In between, he was sentenced to death during the Spanish Civil War and wrote his most famous work, Darkness at Noon. He committed suicide in 1983, at the same time as his English wife.

Koestler’s statue, one of the last works created by award-winning sculptor Imre Varga, sits on this side of Lövölde tér. In his lap, one hand is placed over a book upon whose cover runs a single word, in English and in block capitals: DARKNESS.

His collar turned up, Koestler looks askance across the the two halves of the square, divided by a busy road that leads up to City Park. Városligeti fasor runs arrow straight to the new Museum of Ethnography, past elegant villas, one housing the György Ráth Museum, and embassies, including the Chinese and Indonesian.

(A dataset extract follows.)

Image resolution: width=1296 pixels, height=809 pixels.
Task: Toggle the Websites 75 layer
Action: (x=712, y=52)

Close to Lövölde tér, the Budapest Fasor Reformed Church was built by Aladár Árkay between 1911 and 1913, at the tail end of the Art-Nouveau era. The architect brought in the two most famous names in ornamental design – Zsolnay and Miksa Róth – to decorate the building.


The exterior shows a colourful array of pyrogranite cladding inspired by Hungarian folk art, as created by the famed tiling manufacturers in Pécs while the stained-glass windows were the handiwork of mosaic master Miksa Róth.

The same church, the same playground and the same trolleybus can all be seen as they looked nearly 40 years ago thanks to a video by actor and singer András Kern. Performing his own song titled, quite simply, Lövölde tér, the clip shows Kern strolling around the square, sweeping leaves and looking glum. This was 1985 and it was raining

His song was later covered by various artists including currently popular Gypsy swing merchants, Budapest Bár.

Presumably because it was thought to be in bad taste, the camera didn’t swing a little further round to capture the mysterious, green, Tardis-like building on one corner of Lövölde tér.

Still here today, this is actually a public toilet. Few from this era can be seen around the city so this is like finding one of the last red phone boxes in England. Locals used to refer to it as the green tram as it resembled the earliest carriages to trundle around town, before the age of yellow descended.

There’s one more sight left to see: Abbey Road. Or rather, its Budapest equivalent at Rottenbiller utca 47, where former state-run record company Hungaroton had its studio

After the private ones were subsumed into this one nationalised entity in 1951, none other than composer and musicologist Zoltán Kodály himself – who lived close by on Kodály körönd at the other end of Szív utca – oversaw the creation of a recording studio in the ground floor of the former Odeon cinema, now a residential block.

For decades, the cream of Hungarian pop and rock would come here to cut their latest record, to be released on the Hungaroton, Qualiton or Pepita label. Pressing was done elsewhere, for a time at the more sophisticated Czechoslovak Supraphon factory. Before then, only a thousand or so of each disc was published, making them collector’s items today.


A plaque (Pop History Memorial) marks the doorway where beat-era heroes Illés, Metró and Omega would have strode through purposefully before laying down another tune for the kids to dance to at the Ifipark.